> _GOAL OF THE EXERCISE_: The records below must be reproduced exactly. Strip out the pictures.

━━━━━ DATASET EXTRACT ━━━━━

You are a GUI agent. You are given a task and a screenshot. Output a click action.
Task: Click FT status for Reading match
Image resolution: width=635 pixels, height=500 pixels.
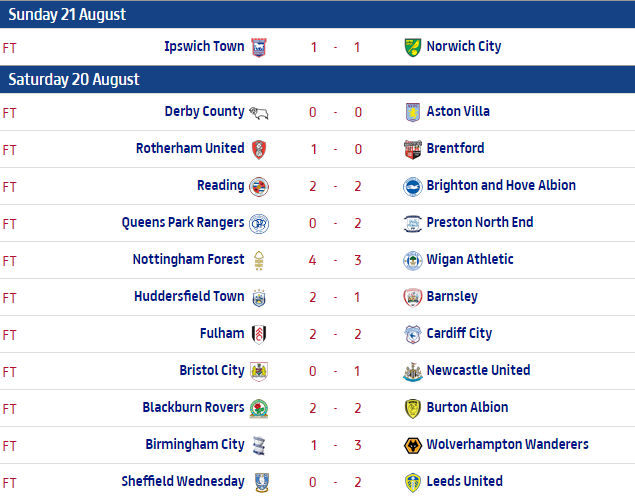click(x=10, y=186)
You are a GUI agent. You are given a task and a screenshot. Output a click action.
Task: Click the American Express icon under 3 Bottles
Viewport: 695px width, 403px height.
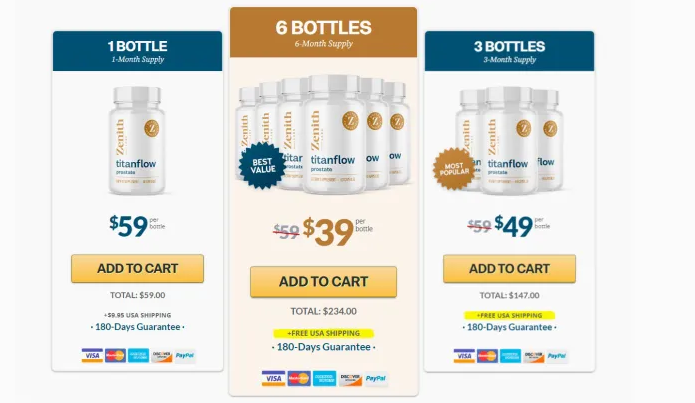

━━━━━

> _EXERCISE ANSWER_:
You are a GUI agent. You are given a task and a screenshot. Output a click action.
Task: Click FT status for Reading match
Image resolution: width=635 pixels, height=500 pixels.
click(x=10, y=186)
You are a GUI agent. You are given a task and a screenshot. Output a click action.
Task: Click the American Express icon under 3 Bottles
Viewport: 695px width, 403px height.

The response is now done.